The Water Diviner (2014)
It was all but inevitable that some Australian filmmaker would make a significant motion picture to coincide with the 100th anniversary of the Gallipoli landings, that great and terrible juncture of the national mythology. Russell Crowe was the man to try it, in spite of having only directed a handful of short films and music documentaries. The battle has already been famously inscribed in modern cinema with Peter Weir’s self-consciously mythical Gallipoli (1981), and also the New Zealand take Chunuk Bair (1992). Crowe’s feature debut tries for its part to be less an exploration of the war itself than of the effect it had on two cultures, both left bereft of their young men and wrestling for new identities. Crowe starts his film from the Turkish perspective, depicting Maj. Hasan (Yılmaz Erdoğan, excellent), a Turkish officer, leading his men on a charge across no-man’s-land only to find the allied trenches deserted and their ships vanishing across the sea, the moment of surprising victory for the battered defenders. Four years later, in the Australian outback, farmer Joshua Connor (Crowe) plies his peculiar art of seeking out water sources with divining rods, and digs a well that successfully strikes water. Soon it emerges that Connor has lost three sons at Lone Pine during the Gallipoli Campaign, and his wife Eliza (Jacqueline McKenzie), still in the eye of an intense and unremitting grief, recriminates him before drowning herself in the farm dam.

Provided data:

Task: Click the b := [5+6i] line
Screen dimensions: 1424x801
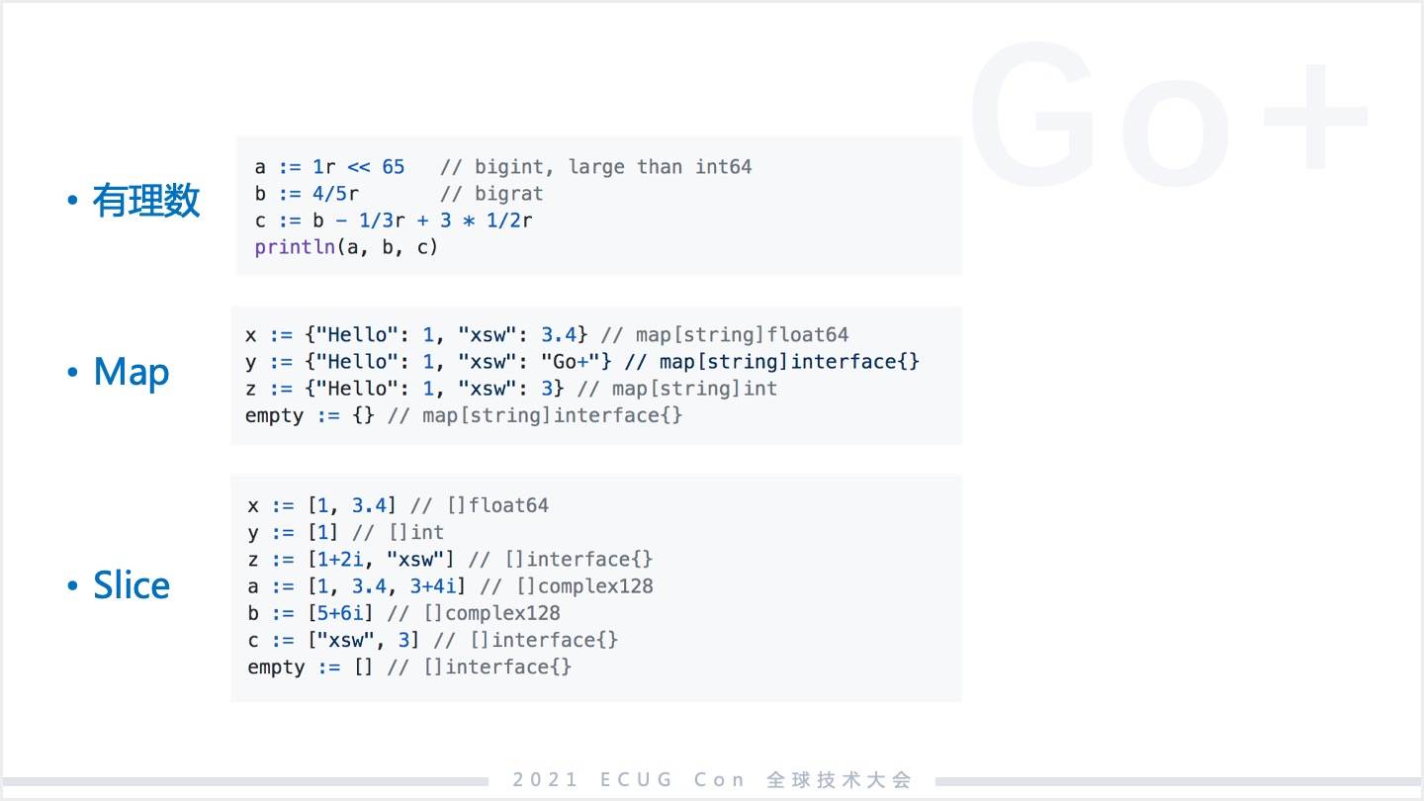Action: pyautogui.click(x=403, y=613)
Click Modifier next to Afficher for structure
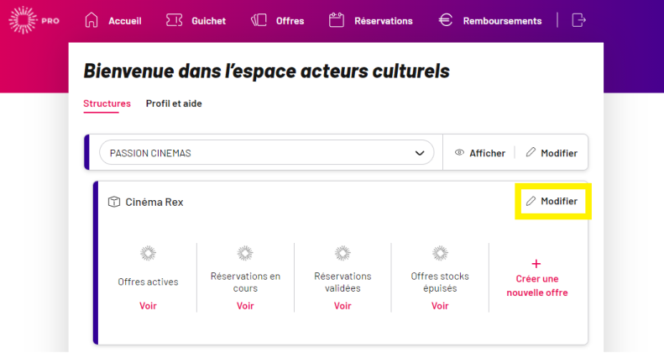The width and height of the screenshot is (664, 353). click(552, 153)
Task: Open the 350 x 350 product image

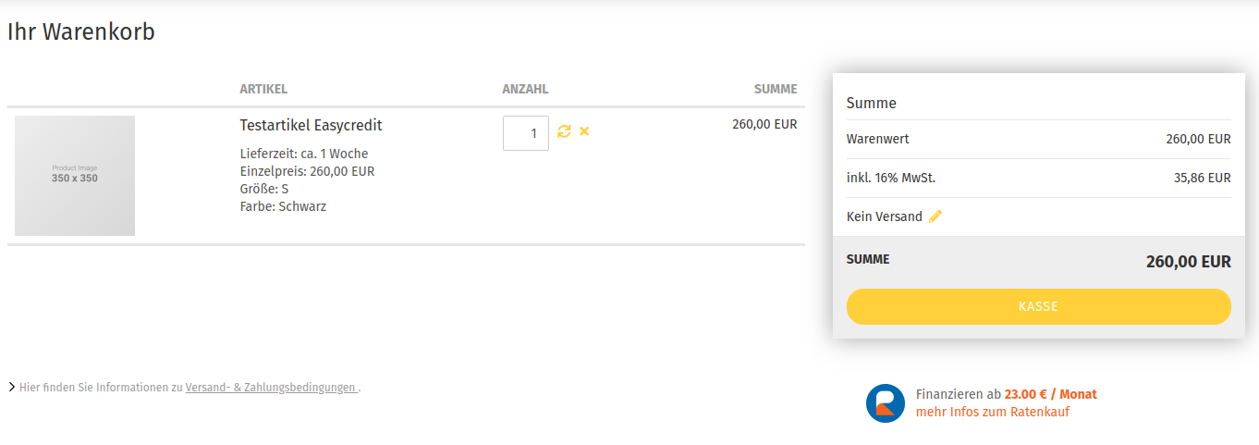Action: [75, 176]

Problems to solve:
A) Translate this sentence from the film review into French: "Russell Crowe was the man to try it, in spite of having only directed a handful of short films and music documentaries."
B) List every named character in the film review, each with the actor the review gives for that role.

Results of the tasks:
A) Russell Crowe a été celui qui s'y est essayé, bien qu'il n'ait réalisé qu'une poignée de courts métrages et de documentaires musicaux.

B)
- Maj. Hasan: Yılmaz Erdoğan
- Joshua Connor: Russell Crowe
- Eliza: Jacqueline McKenzie